#### [Task]
Quote the data exactly, first line to the line containing "Task: Select row header number 7", with no pictures.
☆ ☆ ☆ ☆ ☆
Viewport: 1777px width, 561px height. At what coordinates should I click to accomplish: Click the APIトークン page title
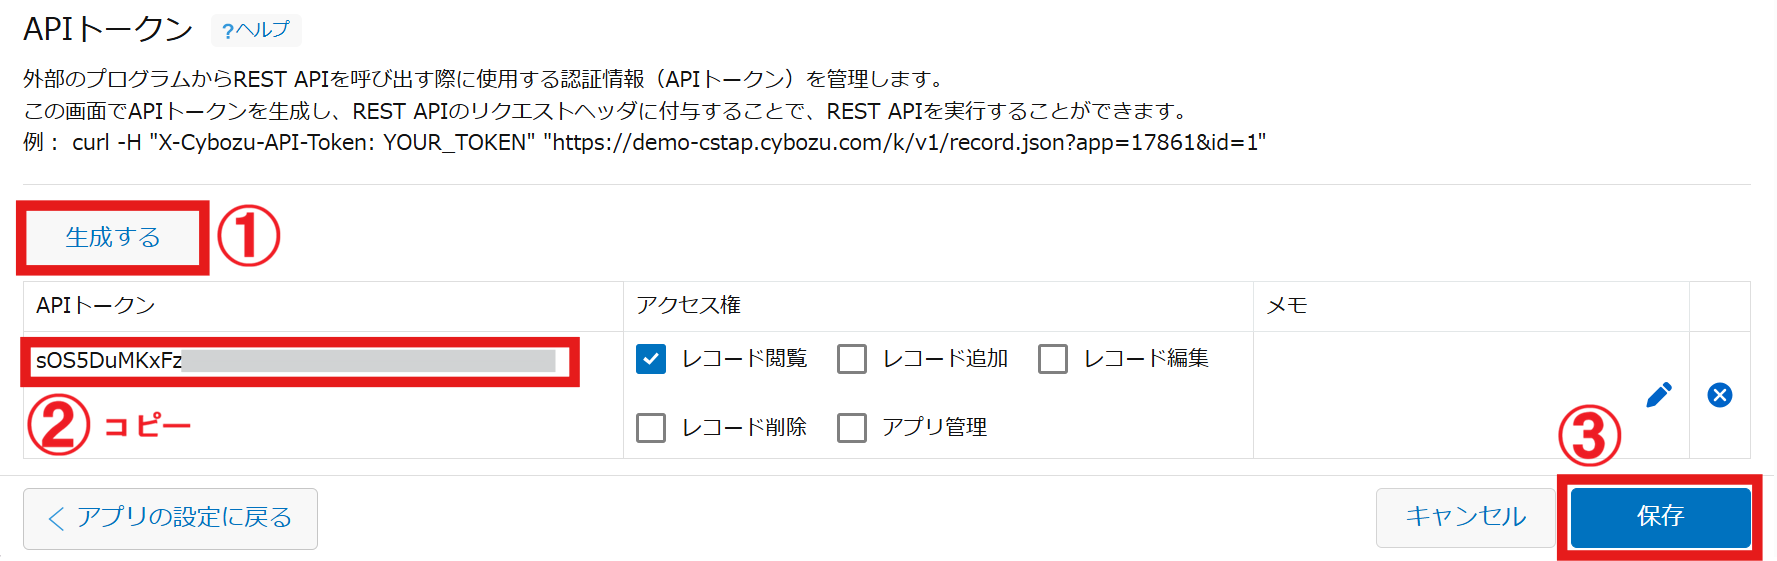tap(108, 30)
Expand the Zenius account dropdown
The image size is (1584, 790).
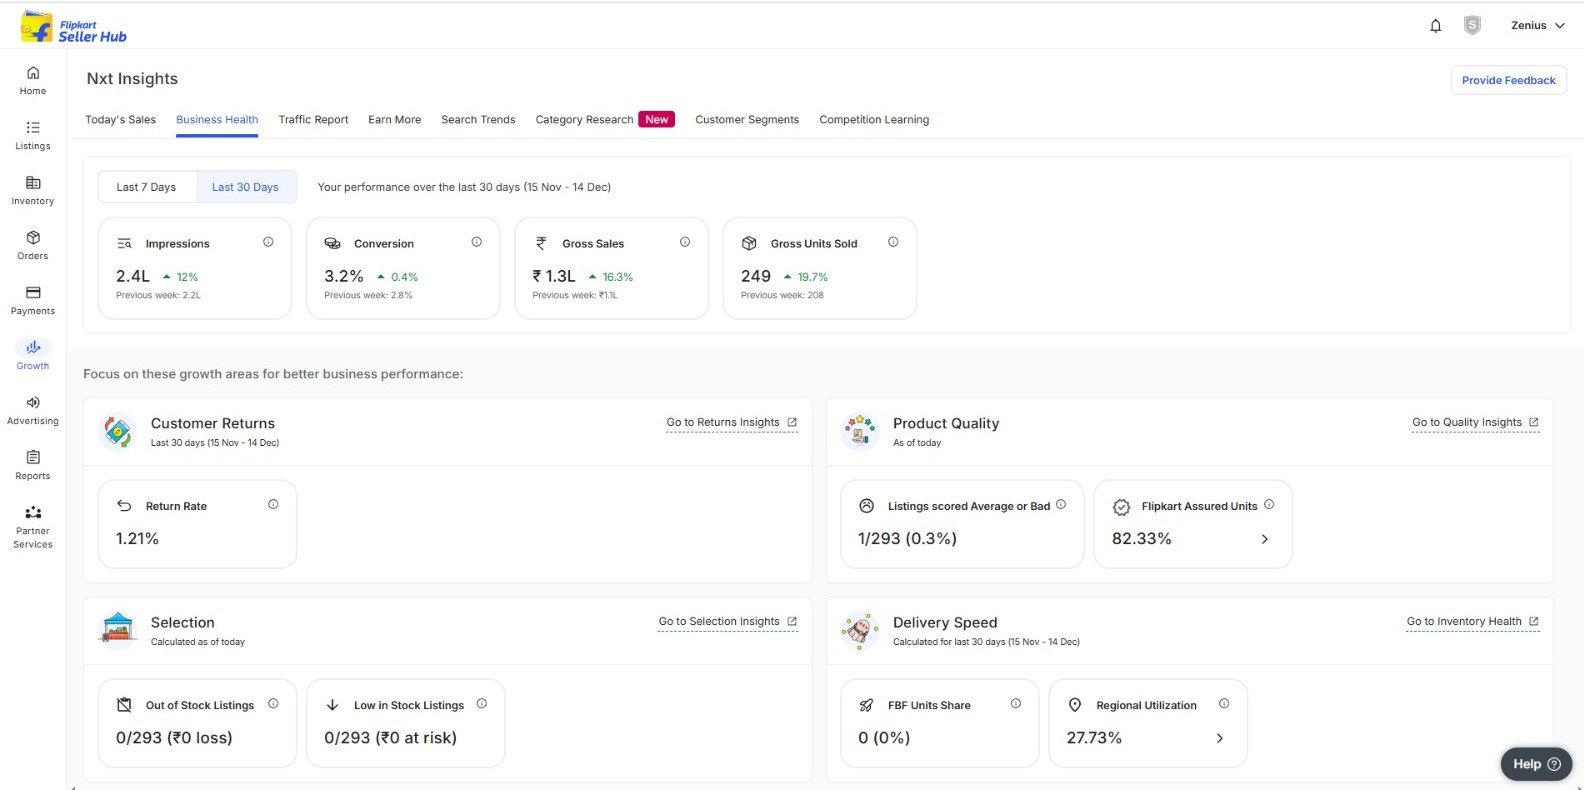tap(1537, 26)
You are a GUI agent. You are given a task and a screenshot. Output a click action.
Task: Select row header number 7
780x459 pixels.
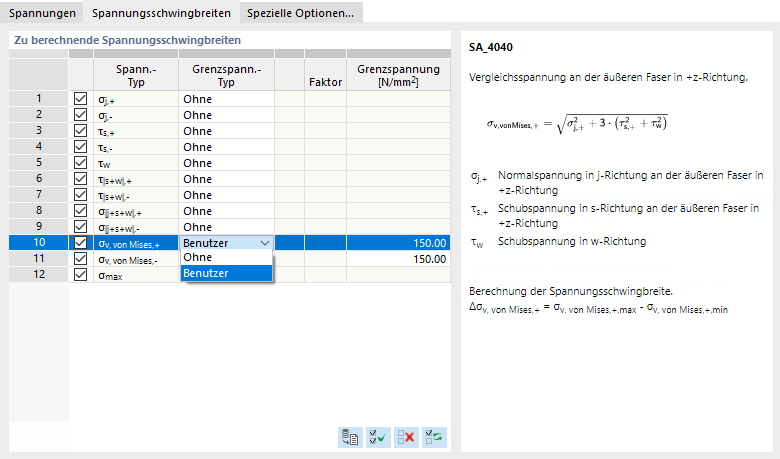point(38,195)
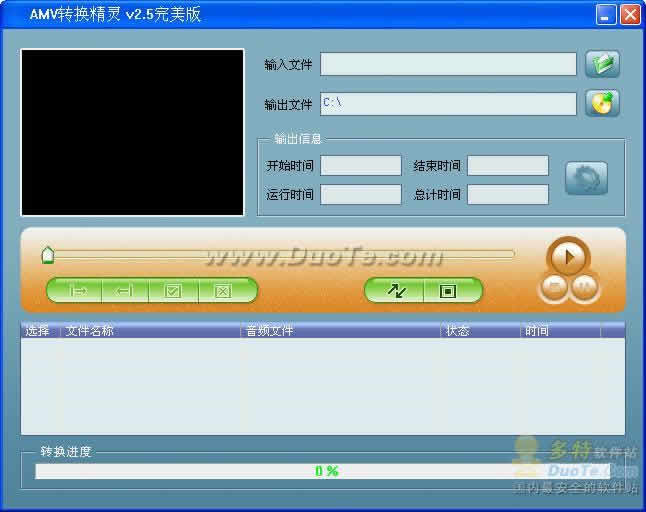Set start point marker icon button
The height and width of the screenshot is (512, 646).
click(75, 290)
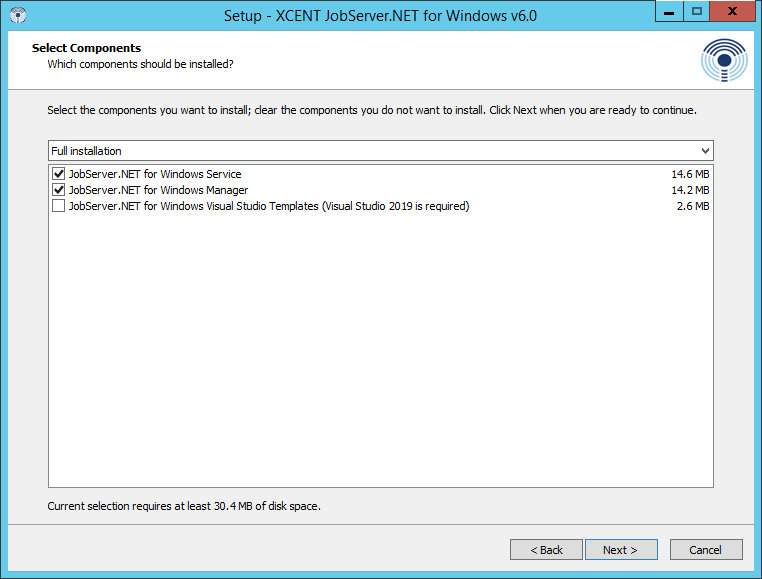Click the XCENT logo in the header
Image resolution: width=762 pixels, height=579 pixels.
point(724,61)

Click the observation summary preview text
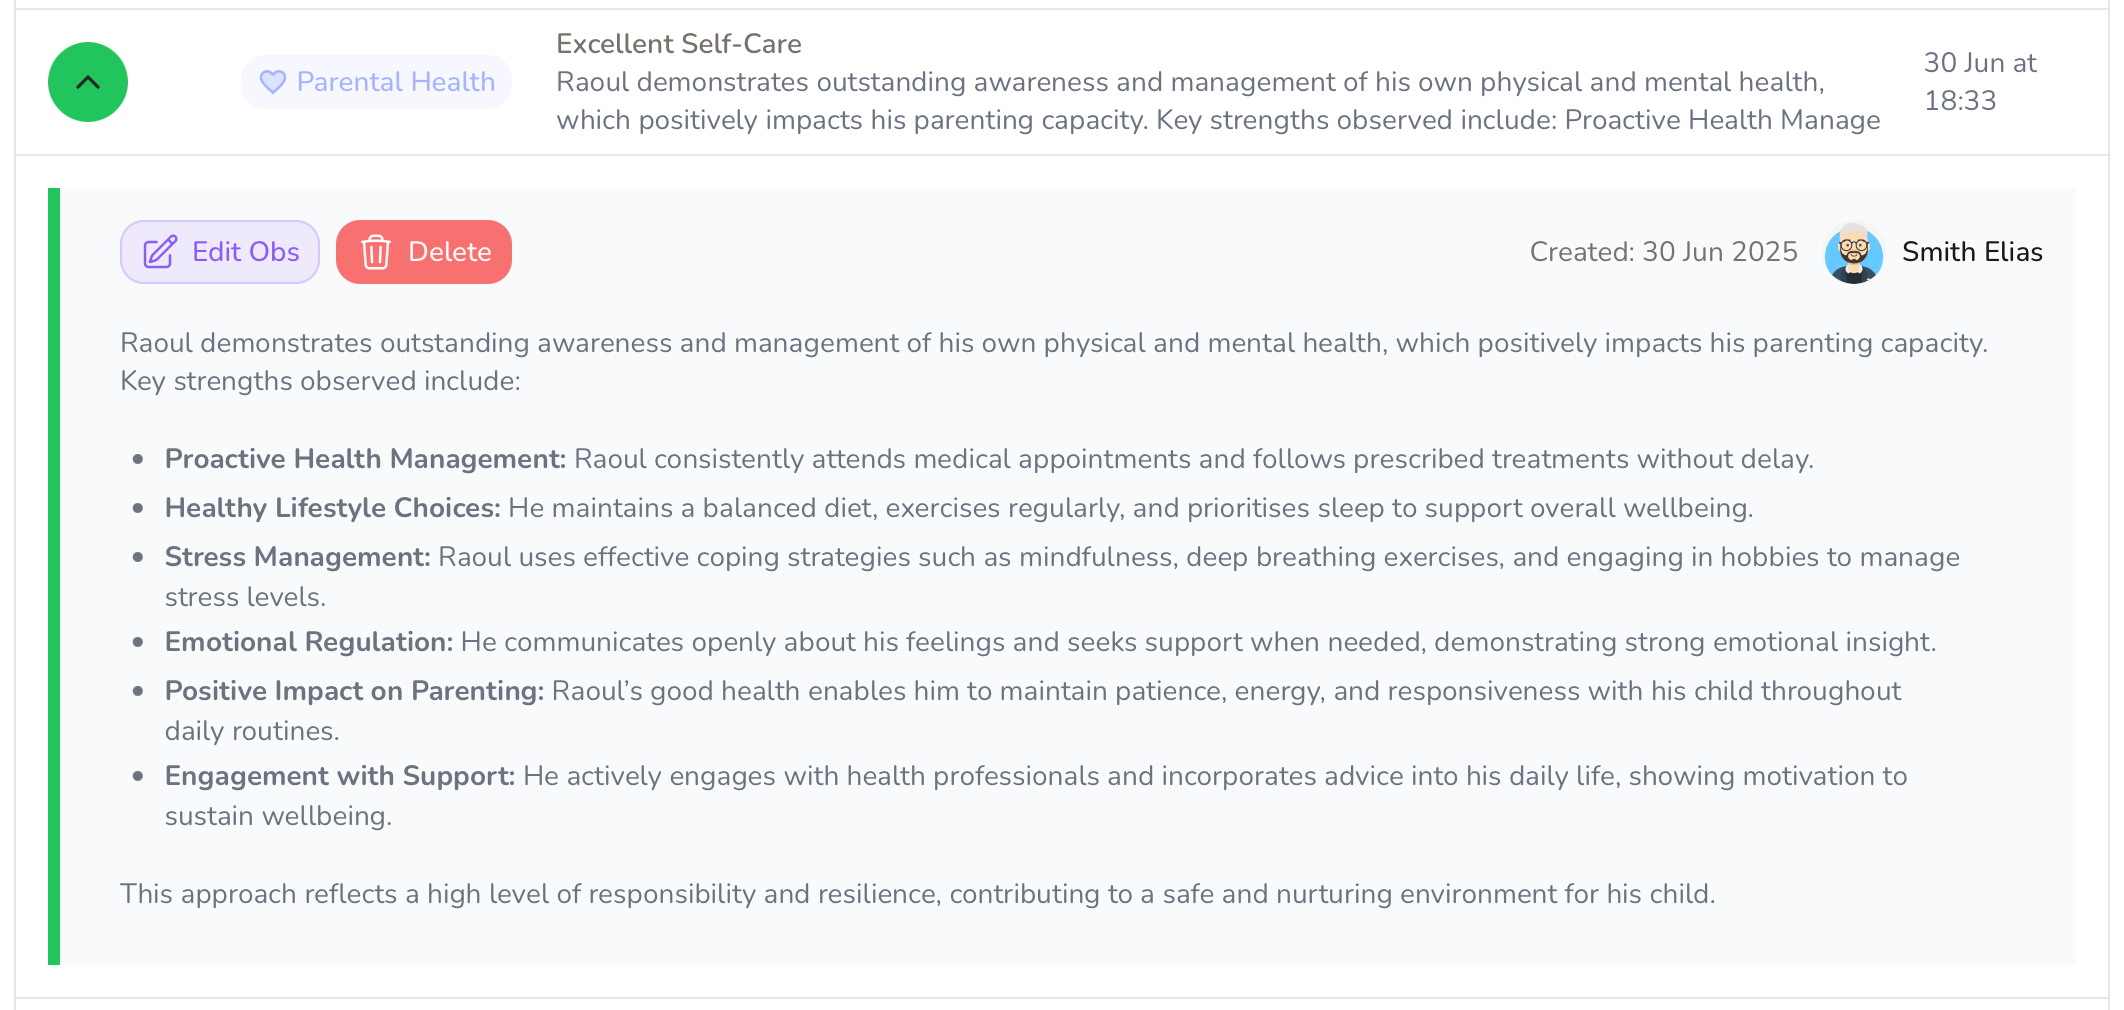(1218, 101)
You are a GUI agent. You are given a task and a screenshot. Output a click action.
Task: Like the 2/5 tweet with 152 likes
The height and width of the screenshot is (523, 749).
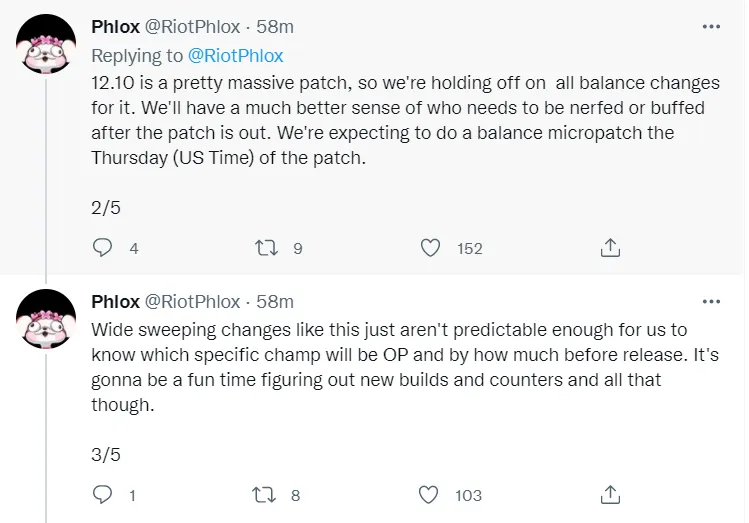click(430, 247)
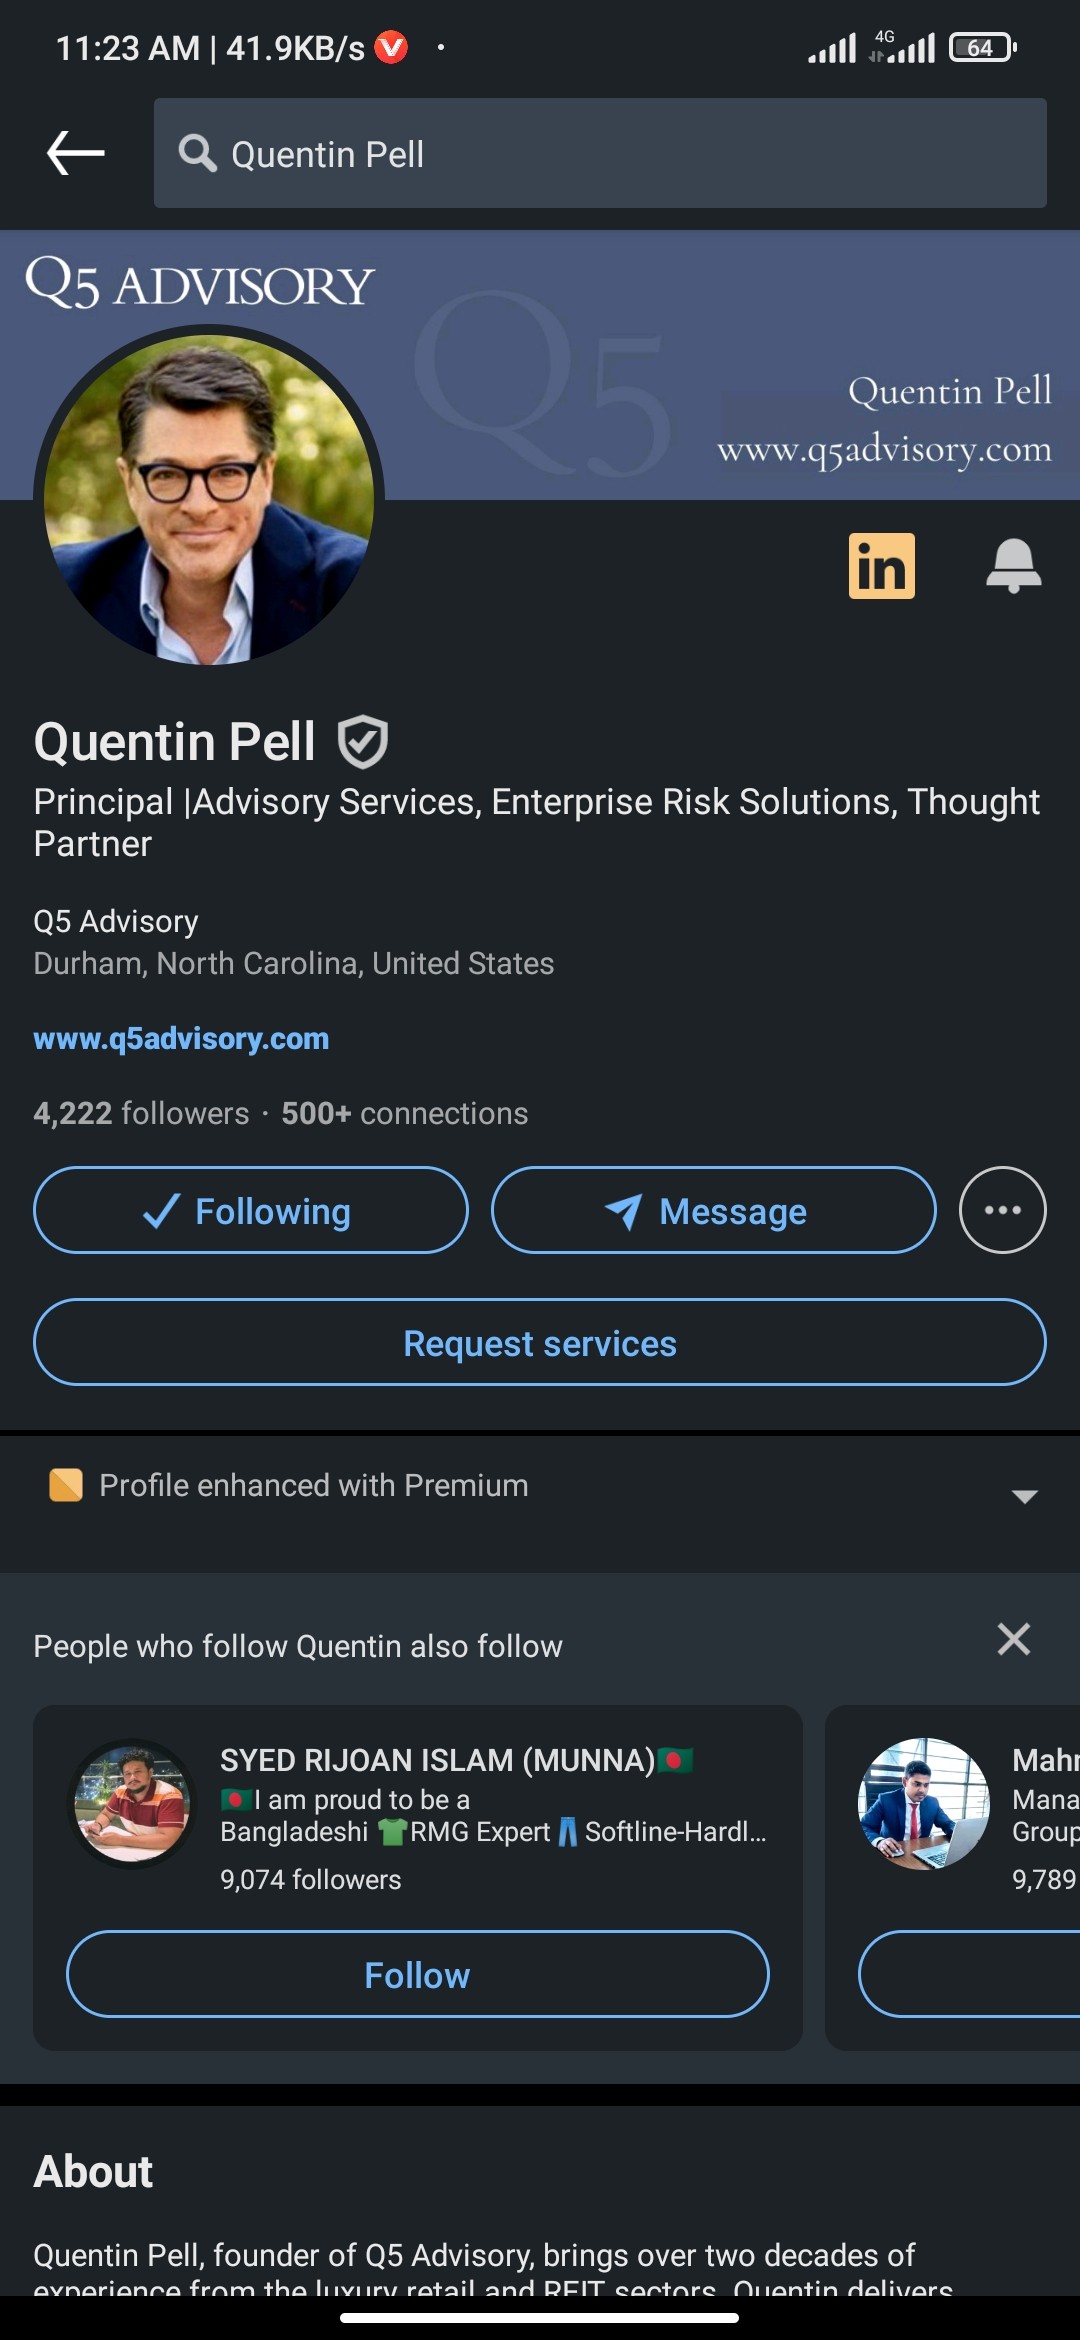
☆ ☆ ☆ ☆ ☆
#### [Response to this task]
Viewport: 1777px width, 561px height. At what coordinates should I click to accomplish: Click the APIトークン page title
tap(108, 30)
Expand the Zenius account dropdown
The image size is (1584, 790).
tap(1537, 26)
You are a GUI agent. You are given a task and a screenshot. Output a click action.
Task: Select row header number 7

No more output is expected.